_THE INPUT_.
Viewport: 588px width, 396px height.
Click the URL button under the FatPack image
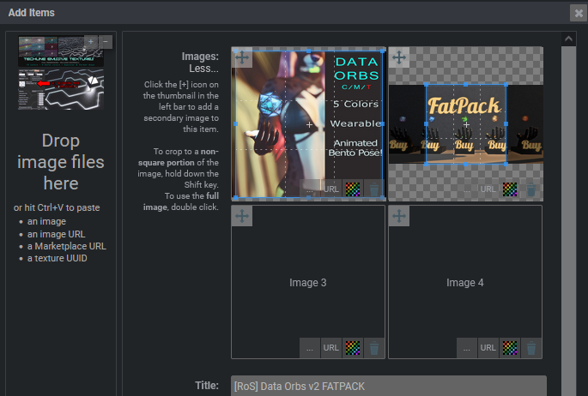(488, 189)
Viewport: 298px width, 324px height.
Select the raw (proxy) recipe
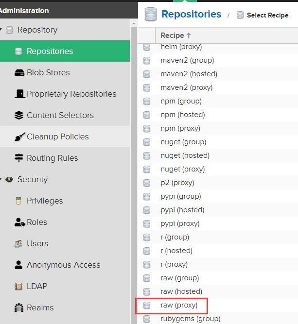click(x=179, y=306)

_TASK STATEMENT_.
Counting the line with "Viewport: 298px width, 324px height." and the last line of the data above, transcribe those two lines and every line between them exactly, without the pictures.

_OUTPUT OF THE EXERCISE_.
Viewport: 298px width, 324px height.
Select the raw (proxy) recipe
click(x=179, y=306)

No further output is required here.